- **WHAT IS EXPECTED**: Images are not part of the copy; write out the rest of the data exactly as given.

- **SUPPLIED ENTRIES**:
________________
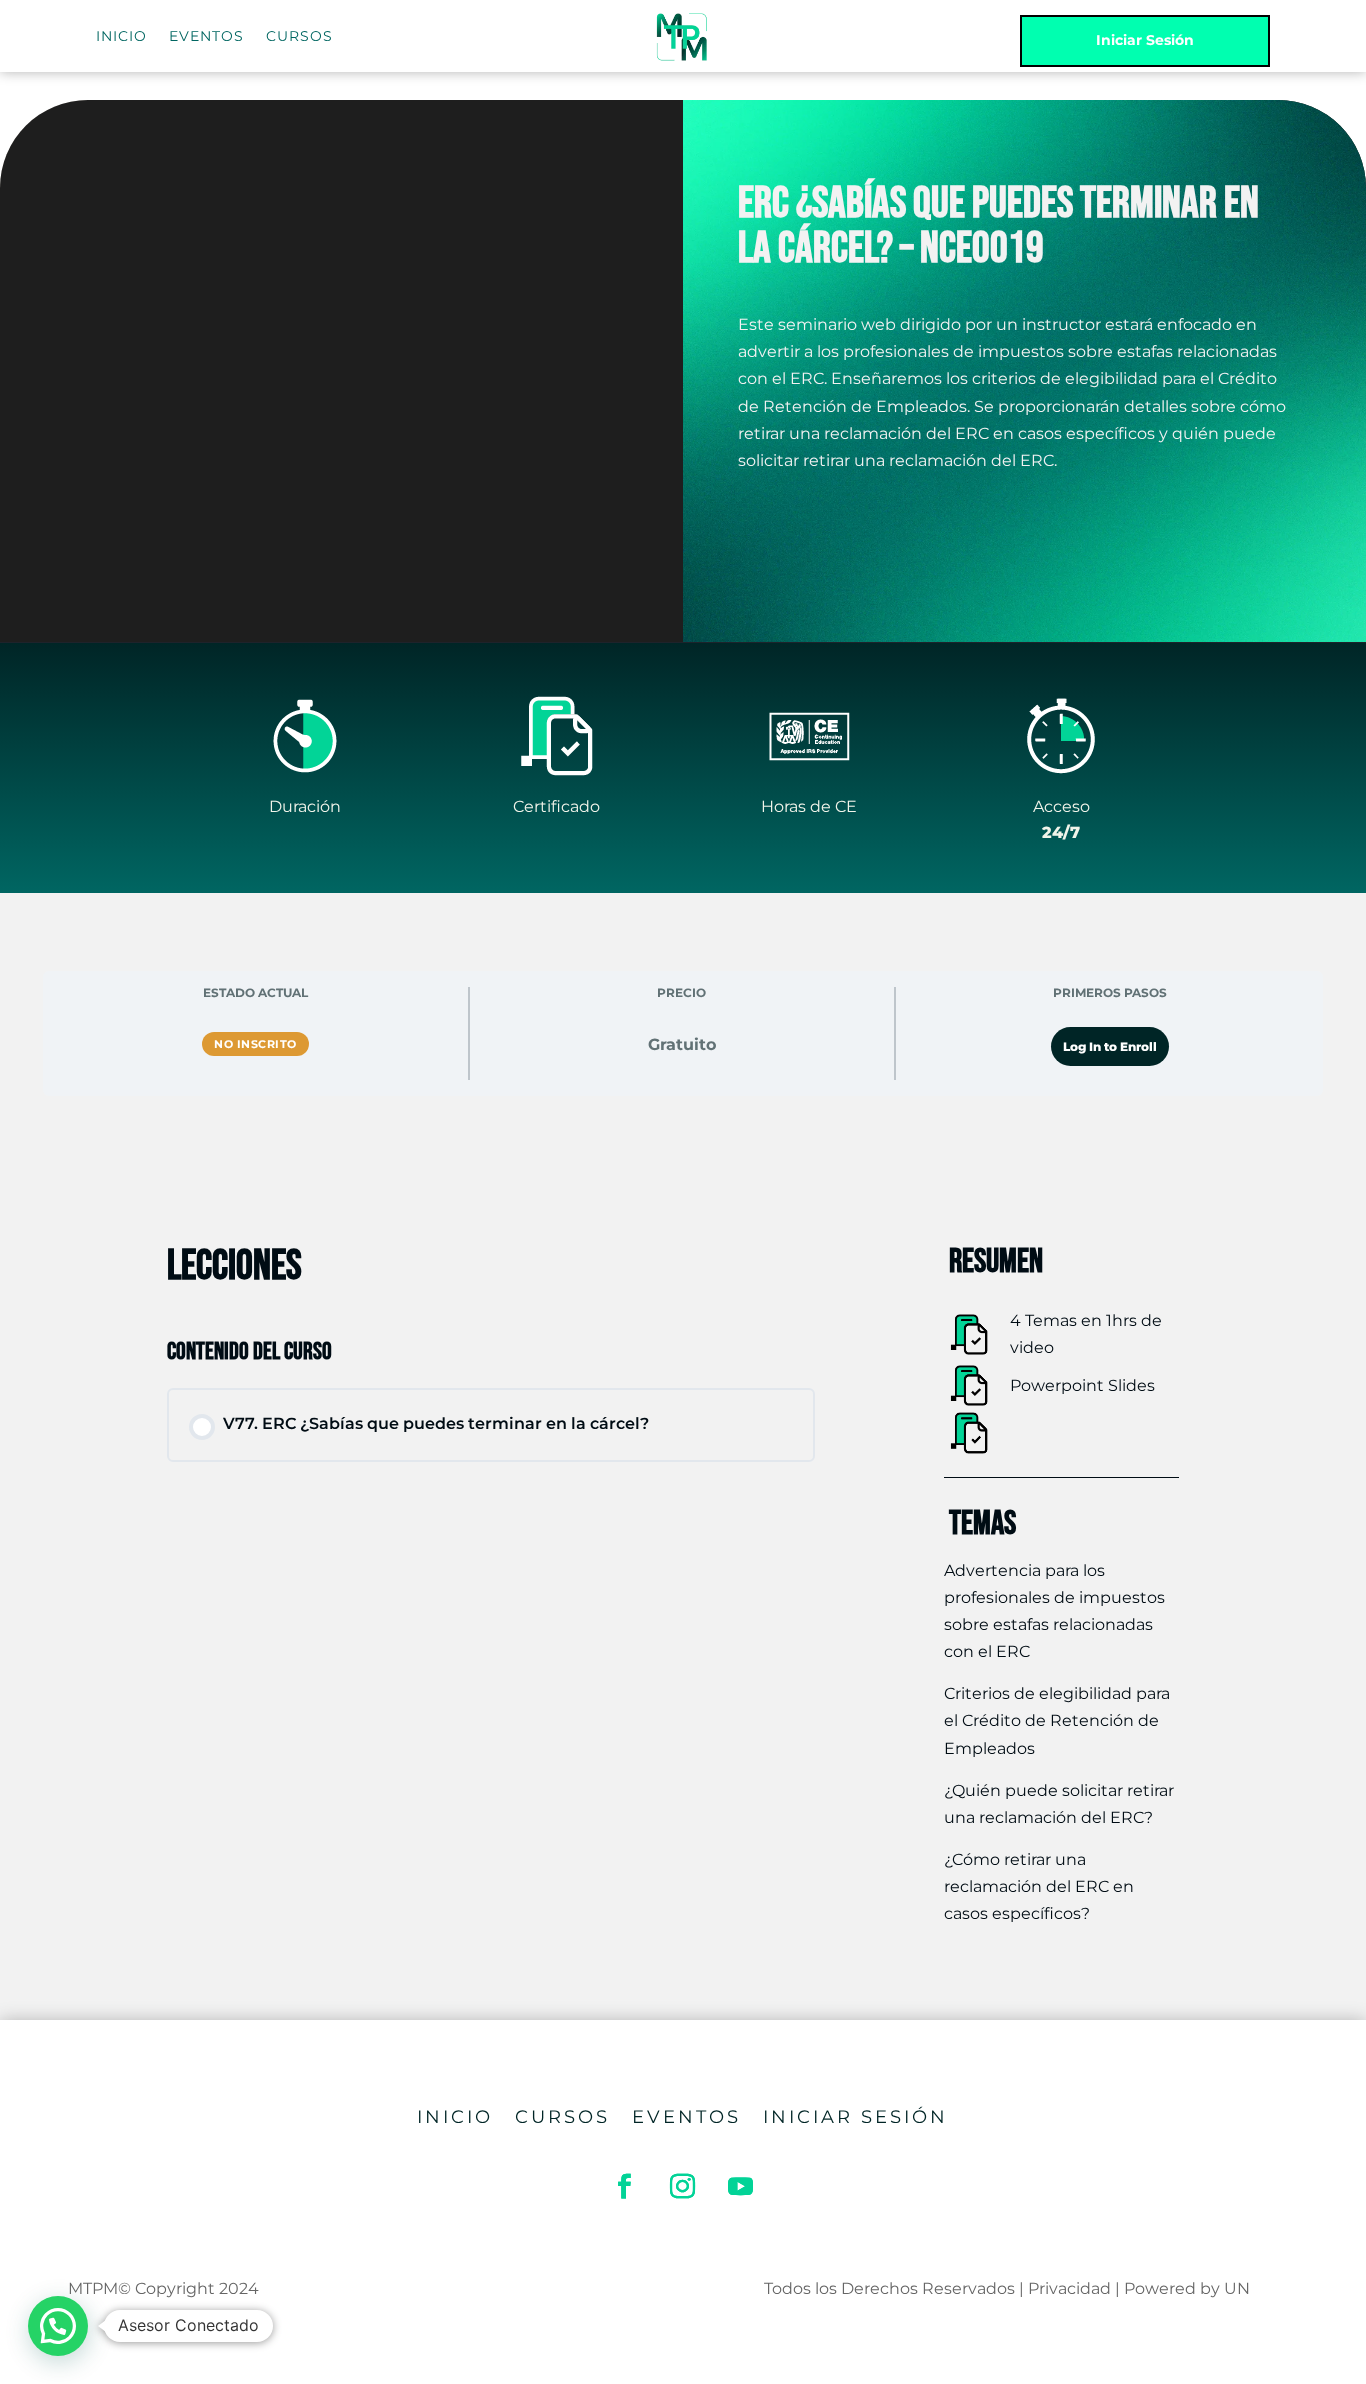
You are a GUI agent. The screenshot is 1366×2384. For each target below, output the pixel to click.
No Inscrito (255, 1044)
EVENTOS (206, 37)
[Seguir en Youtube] (741, 2187)
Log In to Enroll (1110, 1046)
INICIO (121, 37)
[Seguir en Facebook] (625, 2187)
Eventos (686, 2119)
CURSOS (299, 37)
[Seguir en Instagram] (683, 2187)
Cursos (562, 2119)
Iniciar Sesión (1145, 40)
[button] (58, 2326)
________________
- **RESPONSE AREA**:
You are a GUI agent. The screenshot is 1366×2384. For each target below, output the pixel to click.
No Inscrito (255, 1044)
EVENTOS (206, 37)
[Seguir en Youtube] (741, 2187)
Log In to Enroll (1110, 1046)
INICIO (121, 37)
[Seguir en Facebook] (625, 2187)
Eventos (686, 2119)
CURSOS (299, 37)
[Seguir en Instagram] (683, 2187)
Cursos (562, 2119)
Iniciar Sesión (1145, 40)
[button] (58, 2326)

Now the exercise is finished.